- **What is expected**: Copy every line of the entries that includes the word "named".

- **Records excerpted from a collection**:
>>>

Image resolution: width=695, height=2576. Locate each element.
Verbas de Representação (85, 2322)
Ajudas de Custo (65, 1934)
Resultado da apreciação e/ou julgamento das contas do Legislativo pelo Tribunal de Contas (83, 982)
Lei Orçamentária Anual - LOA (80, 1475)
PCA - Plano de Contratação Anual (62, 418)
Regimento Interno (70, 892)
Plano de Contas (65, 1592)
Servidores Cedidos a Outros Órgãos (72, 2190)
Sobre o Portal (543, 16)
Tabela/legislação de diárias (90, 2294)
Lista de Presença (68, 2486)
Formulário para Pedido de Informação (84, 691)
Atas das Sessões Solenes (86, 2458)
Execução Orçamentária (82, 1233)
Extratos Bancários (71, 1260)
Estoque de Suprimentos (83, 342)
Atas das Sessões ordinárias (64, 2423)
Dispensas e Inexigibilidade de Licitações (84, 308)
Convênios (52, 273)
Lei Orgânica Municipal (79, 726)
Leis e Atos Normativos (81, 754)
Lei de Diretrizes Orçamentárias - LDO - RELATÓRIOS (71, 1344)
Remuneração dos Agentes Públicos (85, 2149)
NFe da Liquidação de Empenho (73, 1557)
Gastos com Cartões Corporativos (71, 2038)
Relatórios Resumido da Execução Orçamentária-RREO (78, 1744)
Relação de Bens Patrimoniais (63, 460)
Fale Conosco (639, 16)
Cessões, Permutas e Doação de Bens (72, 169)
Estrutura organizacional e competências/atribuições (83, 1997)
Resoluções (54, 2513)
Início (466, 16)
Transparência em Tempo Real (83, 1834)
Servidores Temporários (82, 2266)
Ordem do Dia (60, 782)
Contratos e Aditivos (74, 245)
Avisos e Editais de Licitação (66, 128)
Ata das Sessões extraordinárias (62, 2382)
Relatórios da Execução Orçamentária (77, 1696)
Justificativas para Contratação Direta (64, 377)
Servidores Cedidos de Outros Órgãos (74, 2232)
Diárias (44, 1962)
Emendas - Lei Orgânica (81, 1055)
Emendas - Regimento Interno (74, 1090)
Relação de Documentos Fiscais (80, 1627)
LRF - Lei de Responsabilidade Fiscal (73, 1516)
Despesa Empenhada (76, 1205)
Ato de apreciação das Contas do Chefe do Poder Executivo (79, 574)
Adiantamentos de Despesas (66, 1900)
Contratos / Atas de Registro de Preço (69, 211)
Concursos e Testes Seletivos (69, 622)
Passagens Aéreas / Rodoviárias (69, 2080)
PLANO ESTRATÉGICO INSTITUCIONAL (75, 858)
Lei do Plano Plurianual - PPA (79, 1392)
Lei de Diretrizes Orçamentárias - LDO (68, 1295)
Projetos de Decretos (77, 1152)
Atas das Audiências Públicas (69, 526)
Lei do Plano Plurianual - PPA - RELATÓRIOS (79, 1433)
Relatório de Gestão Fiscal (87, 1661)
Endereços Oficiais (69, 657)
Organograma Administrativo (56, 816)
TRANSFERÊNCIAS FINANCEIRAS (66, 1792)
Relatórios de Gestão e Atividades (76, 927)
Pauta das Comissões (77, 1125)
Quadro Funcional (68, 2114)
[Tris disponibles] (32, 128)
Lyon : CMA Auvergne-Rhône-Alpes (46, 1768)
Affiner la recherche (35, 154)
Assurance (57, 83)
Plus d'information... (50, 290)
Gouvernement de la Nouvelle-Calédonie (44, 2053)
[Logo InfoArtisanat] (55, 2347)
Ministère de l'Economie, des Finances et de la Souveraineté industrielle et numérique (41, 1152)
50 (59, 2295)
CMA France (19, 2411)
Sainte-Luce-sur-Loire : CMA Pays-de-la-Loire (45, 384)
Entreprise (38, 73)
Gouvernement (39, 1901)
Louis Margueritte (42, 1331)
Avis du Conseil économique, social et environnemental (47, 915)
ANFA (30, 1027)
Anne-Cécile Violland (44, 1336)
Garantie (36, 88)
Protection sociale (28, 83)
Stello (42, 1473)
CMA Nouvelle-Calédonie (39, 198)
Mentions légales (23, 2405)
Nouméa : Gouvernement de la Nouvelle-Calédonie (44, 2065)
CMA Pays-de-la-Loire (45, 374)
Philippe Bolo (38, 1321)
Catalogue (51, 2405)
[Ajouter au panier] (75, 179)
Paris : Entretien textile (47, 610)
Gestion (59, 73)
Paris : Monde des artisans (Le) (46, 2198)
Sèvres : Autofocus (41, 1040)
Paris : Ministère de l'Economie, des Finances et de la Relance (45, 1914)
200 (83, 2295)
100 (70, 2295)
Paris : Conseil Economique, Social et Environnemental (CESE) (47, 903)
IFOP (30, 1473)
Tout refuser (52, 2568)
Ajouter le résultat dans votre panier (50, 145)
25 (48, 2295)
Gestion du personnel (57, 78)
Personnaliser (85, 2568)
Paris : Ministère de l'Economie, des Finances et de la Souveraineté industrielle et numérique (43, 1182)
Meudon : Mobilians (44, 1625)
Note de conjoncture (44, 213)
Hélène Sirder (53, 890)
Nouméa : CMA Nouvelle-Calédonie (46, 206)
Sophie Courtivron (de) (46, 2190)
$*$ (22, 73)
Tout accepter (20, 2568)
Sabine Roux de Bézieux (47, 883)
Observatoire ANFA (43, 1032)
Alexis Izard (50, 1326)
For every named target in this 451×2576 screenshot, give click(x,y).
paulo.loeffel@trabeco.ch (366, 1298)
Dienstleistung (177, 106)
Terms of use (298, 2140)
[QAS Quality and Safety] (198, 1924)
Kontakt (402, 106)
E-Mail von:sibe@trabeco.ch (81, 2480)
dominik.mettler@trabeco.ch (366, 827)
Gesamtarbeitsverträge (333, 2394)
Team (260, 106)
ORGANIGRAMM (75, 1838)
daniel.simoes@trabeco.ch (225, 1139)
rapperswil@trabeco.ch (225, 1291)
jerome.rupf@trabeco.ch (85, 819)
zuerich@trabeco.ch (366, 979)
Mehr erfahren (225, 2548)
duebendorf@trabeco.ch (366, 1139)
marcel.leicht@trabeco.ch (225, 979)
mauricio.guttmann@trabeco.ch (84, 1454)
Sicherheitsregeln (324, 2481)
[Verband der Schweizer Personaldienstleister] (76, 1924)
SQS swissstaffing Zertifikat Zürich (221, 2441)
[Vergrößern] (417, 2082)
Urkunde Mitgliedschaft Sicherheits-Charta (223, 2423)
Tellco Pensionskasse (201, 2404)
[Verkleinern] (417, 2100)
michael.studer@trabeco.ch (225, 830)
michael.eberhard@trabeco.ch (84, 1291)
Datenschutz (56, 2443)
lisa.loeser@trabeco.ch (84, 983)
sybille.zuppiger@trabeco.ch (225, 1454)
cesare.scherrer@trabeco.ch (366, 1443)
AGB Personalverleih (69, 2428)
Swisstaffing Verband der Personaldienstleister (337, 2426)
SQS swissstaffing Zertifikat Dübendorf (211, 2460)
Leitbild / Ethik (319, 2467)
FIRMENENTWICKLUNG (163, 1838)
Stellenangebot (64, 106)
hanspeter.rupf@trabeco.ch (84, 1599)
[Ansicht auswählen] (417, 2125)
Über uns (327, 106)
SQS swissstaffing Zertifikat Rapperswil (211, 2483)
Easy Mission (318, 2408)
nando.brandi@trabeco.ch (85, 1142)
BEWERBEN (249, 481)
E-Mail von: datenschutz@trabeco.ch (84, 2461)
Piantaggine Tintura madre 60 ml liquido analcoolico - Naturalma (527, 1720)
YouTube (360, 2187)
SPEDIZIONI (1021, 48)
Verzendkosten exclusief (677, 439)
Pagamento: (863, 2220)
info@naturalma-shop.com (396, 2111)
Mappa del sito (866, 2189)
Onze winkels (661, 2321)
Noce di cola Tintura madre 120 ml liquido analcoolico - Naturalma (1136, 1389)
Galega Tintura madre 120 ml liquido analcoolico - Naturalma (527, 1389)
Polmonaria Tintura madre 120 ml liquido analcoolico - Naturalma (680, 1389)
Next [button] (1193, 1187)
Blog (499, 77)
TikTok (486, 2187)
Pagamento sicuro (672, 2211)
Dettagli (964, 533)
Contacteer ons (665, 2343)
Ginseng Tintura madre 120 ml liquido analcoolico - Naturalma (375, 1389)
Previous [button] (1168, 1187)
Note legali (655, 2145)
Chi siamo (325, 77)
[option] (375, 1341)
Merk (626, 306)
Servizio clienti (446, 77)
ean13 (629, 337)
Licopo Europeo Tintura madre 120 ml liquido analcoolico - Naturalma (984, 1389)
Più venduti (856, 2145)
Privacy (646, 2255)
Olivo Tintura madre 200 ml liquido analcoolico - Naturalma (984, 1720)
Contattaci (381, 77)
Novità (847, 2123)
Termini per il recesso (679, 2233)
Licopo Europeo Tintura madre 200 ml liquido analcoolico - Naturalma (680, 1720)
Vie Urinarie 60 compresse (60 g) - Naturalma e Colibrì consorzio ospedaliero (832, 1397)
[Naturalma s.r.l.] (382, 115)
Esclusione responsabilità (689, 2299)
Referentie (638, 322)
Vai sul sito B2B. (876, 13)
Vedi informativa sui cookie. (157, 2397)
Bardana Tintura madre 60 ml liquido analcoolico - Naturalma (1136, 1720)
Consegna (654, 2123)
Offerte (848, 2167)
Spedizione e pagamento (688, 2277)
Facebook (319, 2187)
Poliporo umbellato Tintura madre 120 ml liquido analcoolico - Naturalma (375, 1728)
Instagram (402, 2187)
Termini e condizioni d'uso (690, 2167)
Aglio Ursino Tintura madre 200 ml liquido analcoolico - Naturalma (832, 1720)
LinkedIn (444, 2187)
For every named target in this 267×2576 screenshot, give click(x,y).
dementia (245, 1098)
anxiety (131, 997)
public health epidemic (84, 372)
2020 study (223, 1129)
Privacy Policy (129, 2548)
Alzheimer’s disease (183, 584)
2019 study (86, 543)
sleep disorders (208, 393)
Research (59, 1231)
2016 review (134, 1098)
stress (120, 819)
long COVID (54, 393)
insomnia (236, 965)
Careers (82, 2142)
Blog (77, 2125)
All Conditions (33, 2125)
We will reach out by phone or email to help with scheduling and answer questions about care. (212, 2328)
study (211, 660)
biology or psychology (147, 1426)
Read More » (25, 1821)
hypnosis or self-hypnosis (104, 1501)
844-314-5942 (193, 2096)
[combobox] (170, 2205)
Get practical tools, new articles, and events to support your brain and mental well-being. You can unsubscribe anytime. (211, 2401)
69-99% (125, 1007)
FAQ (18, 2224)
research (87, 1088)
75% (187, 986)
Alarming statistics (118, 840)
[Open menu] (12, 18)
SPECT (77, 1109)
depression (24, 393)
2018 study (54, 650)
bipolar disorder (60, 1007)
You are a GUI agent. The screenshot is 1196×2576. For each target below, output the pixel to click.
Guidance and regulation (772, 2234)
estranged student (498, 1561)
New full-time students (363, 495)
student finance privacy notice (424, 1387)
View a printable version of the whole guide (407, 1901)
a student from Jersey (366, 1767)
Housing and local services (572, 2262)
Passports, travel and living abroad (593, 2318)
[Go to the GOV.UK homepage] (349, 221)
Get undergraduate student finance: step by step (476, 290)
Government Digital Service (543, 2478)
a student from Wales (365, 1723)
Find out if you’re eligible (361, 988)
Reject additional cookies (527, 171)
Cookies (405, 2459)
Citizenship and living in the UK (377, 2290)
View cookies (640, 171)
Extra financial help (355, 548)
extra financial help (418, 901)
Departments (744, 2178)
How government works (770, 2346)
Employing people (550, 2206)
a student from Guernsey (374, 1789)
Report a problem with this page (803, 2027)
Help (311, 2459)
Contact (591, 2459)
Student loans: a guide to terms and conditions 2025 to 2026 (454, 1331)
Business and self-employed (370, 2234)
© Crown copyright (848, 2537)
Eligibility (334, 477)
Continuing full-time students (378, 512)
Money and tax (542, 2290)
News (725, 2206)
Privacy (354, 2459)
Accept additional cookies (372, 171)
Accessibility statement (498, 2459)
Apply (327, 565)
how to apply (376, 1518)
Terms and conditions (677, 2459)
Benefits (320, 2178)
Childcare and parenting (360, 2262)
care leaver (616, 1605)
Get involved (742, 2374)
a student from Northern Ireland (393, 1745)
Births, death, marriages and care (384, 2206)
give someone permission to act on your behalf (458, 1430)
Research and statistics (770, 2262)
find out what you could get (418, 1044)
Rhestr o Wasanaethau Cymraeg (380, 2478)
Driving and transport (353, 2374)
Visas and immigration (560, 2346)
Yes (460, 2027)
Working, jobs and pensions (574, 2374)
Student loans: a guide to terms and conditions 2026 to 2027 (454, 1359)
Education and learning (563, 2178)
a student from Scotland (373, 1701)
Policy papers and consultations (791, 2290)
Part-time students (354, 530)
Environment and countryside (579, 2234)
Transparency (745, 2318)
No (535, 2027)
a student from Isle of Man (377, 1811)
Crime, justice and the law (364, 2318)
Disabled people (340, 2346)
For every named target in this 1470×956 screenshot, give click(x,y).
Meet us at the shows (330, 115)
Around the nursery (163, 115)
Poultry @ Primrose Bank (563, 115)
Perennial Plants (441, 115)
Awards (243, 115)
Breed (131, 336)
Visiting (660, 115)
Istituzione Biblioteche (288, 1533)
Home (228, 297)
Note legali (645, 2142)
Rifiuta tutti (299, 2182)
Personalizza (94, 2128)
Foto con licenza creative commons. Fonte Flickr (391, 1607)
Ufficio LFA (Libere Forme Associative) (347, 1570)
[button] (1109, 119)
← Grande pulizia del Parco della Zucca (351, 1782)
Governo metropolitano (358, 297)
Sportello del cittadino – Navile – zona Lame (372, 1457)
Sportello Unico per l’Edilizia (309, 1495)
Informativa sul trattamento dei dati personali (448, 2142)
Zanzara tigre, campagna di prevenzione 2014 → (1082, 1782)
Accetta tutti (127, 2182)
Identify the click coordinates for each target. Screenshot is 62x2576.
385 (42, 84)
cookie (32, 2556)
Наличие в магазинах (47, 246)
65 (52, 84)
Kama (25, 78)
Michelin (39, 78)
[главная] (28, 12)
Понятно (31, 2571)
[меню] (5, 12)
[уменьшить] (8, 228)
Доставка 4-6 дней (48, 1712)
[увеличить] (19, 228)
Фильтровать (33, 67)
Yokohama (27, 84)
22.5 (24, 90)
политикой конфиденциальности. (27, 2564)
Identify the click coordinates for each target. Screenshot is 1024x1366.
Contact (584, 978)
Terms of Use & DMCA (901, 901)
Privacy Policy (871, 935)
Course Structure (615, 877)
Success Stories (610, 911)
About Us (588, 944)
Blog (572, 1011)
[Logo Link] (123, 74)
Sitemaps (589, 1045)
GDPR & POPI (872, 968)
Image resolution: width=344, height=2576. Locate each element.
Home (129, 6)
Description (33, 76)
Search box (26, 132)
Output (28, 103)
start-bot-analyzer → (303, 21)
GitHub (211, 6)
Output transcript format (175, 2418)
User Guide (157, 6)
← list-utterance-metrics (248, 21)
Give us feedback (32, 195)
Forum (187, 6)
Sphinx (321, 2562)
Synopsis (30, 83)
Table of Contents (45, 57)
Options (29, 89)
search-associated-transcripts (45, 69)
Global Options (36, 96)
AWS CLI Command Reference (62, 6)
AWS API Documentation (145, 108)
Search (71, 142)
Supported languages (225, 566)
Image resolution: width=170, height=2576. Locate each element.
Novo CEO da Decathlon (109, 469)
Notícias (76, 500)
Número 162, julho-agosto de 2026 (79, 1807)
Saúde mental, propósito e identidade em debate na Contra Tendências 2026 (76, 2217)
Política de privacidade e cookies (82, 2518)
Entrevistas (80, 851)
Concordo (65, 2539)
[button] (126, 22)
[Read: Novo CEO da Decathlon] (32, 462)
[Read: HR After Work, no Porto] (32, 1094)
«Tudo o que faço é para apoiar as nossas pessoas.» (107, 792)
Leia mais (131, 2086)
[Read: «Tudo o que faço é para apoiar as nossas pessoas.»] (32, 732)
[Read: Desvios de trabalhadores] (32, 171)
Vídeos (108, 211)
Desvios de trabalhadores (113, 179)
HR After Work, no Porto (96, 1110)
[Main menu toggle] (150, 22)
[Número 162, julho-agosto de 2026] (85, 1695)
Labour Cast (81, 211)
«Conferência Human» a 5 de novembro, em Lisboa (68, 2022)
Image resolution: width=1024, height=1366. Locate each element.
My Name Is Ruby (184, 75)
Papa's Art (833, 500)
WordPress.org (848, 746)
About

<<<

- **Solution to this problem**:
For every named target in this 451×2576 screenshot, give click(x,y).
For every named target in this 267×2576 screenshot, give click(x,y).
For every named target in this 1470×956 screenshot, give click(x,y).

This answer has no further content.